Effects of Cannabidiol on Adaptive Behavior and Quality of Life in Pediatric Patients With Treatment-Resistant Epilepsy
10.3988/jcn.2022.18.5.547
- Author:
Se Hee KIM
1
;
Han Som CHOI
;
Chung Mo KOO
;
Bong-Rim JOO
;
Byung-Joo PARK
;
Hae Kook LEE
;
Joon Soo LEE
;
Heung Dong KIM
;
Hoon-Chul KANG
Author Information
1. Divison of Pediatric Neurology, Department of Pediatrics, Severance Children’s Hospital, Epilepsy Research Institute, Yonsei University College of Medicine, Seoul, Korea
- Publication Type:ORIGINAL ARTICLE
- From:Journal of Clinical Neurology
2022;18(5):547-552
- CountryRepublic of Korea
- Language:English
-
Abstract:
Background:and Purpose Data regarding the effects of cannabidiol (CBD) on the quality of life (QOL) are currently inadequate. We assessed the QOL of pediatric patients with epilepsy who were treated with CBD.
Methods:This prospective, open-label study included pediatric and adolescent patients (aged 2–18 years) with Dravet syndrome or Lennox-Gastaut syndrome. Oral CBD was administered at 10 mg/kg/day. The Korean version of the Quality Of Life in Childhood Epilepsy (QOLCE) questionnaire was administered when CBD treatment began and again after 6 months. Adaptive behavior was measured using the Korean versions of the Child Behavior Checklist (K-CBCL) and the second edition of the Vineland Adaptive Behavior Scales (Vineland-II).

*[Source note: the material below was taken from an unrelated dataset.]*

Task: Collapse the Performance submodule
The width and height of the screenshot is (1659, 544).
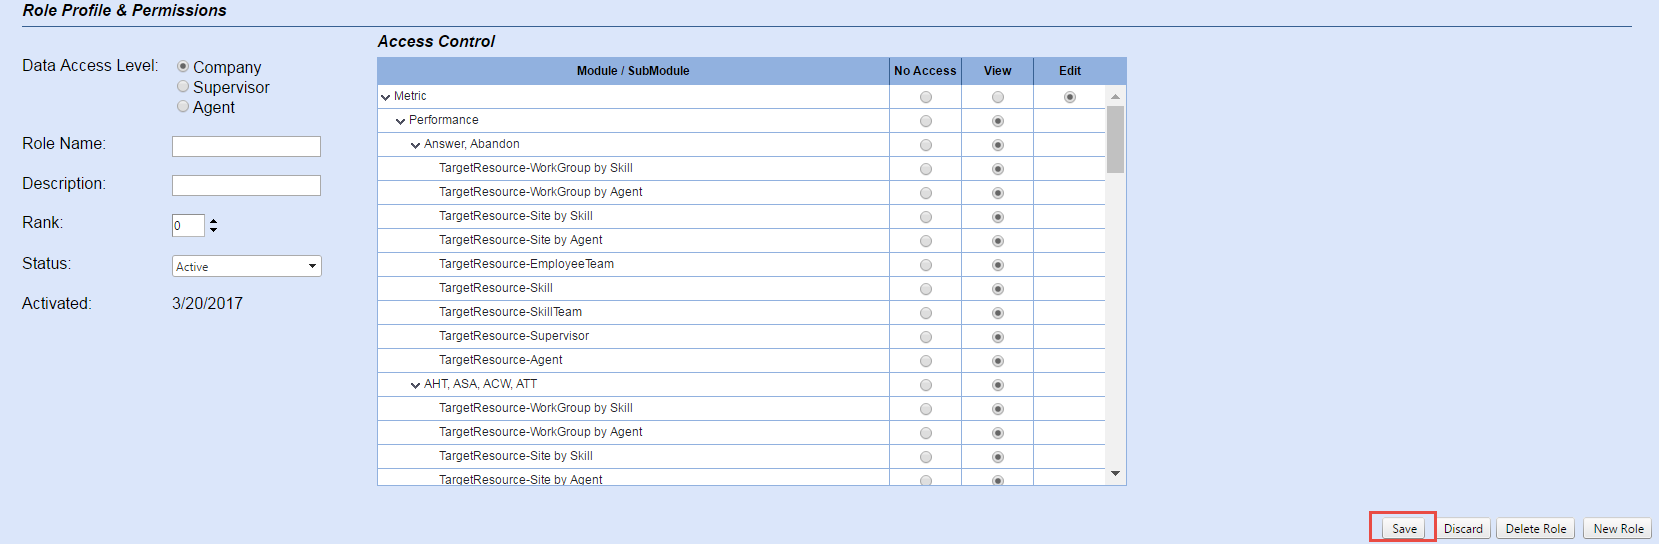Action: click(x=401, y=121)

Results:This study included 41 patients (11 with Dravet syndrome and 30 with LennoxGastaut syndrome), of which 25 were male. The median age was 4.1 years. After 6 months, 26.8% (11/41) of patients experienced a ≥50% reduction in the number of seizures. The total score for the QOLCE questionnaire did not change from baseline to after 6 months of CBD treatment (85.71±39.65 vs. 83.12±48.01, respectively; p=0.630). The score in the motor skills domain of Vineland-II reduced from 48.67±13.43 at baseline to 45.18±14.08 after 6 months of treatment (p=0.005). No other Vineland-II scores and no K-CBCL scores had changed after 6 months of CBD treatment.
Conclusions:CBD is an efficacious antiseizure drug used to treat Dravet syndrome and Lennox-Gastaut syndrome. However, it did not improve the patient QOL in our study, possibly because all of our patients had profound intellectual disabilities.